>> START MATERIAL FOR THE TASK
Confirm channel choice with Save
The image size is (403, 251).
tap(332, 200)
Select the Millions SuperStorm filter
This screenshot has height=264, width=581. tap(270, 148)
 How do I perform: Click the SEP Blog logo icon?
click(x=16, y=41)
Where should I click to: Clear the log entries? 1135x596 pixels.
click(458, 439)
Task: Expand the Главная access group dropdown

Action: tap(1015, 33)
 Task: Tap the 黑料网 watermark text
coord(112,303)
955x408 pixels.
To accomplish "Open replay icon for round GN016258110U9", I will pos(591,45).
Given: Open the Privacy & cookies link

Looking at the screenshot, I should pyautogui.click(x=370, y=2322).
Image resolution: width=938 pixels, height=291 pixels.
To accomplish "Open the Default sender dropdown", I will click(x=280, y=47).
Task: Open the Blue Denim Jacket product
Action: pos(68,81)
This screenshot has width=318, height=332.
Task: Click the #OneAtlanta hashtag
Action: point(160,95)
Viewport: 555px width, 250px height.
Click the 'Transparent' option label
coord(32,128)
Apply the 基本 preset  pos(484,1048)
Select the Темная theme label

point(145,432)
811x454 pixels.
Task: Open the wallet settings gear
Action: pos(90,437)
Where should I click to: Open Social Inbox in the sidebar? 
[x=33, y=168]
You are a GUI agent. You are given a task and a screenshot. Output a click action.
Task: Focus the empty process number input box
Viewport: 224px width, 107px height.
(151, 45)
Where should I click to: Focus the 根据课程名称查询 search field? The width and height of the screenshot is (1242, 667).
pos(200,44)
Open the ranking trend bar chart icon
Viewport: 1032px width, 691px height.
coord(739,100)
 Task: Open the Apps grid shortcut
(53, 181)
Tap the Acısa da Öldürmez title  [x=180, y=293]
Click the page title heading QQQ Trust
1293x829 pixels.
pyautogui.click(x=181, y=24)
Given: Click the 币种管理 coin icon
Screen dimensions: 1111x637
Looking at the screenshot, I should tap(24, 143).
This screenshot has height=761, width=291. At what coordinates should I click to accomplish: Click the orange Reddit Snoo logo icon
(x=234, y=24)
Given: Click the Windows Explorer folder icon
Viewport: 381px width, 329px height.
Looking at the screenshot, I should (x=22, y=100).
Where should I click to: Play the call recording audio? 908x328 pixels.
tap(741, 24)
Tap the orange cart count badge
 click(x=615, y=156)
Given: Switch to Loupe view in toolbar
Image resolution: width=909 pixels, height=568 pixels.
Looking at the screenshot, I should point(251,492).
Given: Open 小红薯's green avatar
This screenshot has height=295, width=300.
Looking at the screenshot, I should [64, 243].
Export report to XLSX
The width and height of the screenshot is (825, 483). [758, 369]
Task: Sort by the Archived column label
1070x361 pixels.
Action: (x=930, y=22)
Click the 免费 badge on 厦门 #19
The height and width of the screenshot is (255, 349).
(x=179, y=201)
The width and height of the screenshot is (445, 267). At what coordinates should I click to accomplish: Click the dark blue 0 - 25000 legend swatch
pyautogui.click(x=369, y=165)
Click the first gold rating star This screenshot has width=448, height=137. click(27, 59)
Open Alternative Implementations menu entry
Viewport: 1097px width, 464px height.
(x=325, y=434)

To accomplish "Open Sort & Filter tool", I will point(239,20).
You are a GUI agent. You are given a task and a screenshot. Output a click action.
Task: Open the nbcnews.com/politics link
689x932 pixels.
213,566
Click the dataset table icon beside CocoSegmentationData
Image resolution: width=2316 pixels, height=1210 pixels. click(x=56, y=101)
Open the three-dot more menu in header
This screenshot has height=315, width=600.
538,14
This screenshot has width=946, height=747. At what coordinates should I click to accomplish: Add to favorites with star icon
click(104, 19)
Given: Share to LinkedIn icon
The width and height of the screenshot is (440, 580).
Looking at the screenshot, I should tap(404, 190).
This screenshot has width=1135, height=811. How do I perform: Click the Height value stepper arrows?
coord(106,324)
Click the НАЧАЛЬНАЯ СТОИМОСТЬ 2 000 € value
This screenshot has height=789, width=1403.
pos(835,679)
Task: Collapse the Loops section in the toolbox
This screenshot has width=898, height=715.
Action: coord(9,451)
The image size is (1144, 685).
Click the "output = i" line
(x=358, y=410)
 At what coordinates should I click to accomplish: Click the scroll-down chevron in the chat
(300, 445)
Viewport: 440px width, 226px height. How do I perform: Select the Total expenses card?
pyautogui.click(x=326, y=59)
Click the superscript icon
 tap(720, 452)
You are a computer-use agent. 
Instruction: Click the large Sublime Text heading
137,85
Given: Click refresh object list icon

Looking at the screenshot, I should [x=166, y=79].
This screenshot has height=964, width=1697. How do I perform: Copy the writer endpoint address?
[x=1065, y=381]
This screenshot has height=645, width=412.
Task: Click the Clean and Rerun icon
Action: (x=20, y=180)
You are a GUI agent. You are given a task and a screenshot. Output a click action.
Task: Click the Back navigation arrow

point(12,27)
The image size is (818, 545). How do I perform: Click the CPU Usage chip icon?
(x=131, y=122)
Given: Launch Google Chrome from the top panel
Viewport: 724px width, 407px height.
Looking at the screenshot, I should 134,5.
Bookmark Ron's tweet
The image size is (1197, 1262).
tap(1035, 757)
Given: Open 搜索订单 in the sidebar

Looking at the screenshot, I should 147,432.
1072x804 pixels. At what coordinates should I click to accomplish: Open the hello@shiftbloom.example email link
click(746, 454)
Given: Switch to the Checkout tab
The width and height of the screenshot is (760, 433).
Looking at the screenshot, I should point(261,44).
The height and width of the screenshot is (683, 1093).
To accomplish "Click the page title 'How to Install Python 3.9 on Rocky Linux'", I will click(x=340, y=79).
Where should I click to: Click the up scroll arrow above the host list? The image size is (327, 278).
>> END MATERIAL FOR THE TASK
WHAT TO WORK ON:
Pull out each line above that contains the string "scroll", copying it unchanged. The match is case-sensitive.

CORRECT ANSWER:
 At what coordinates should I click to accomplish: Click the scroll-down chevron in the chat
Where should I click to: Click the up scroll arrow above the host list? The image size is (327, 278).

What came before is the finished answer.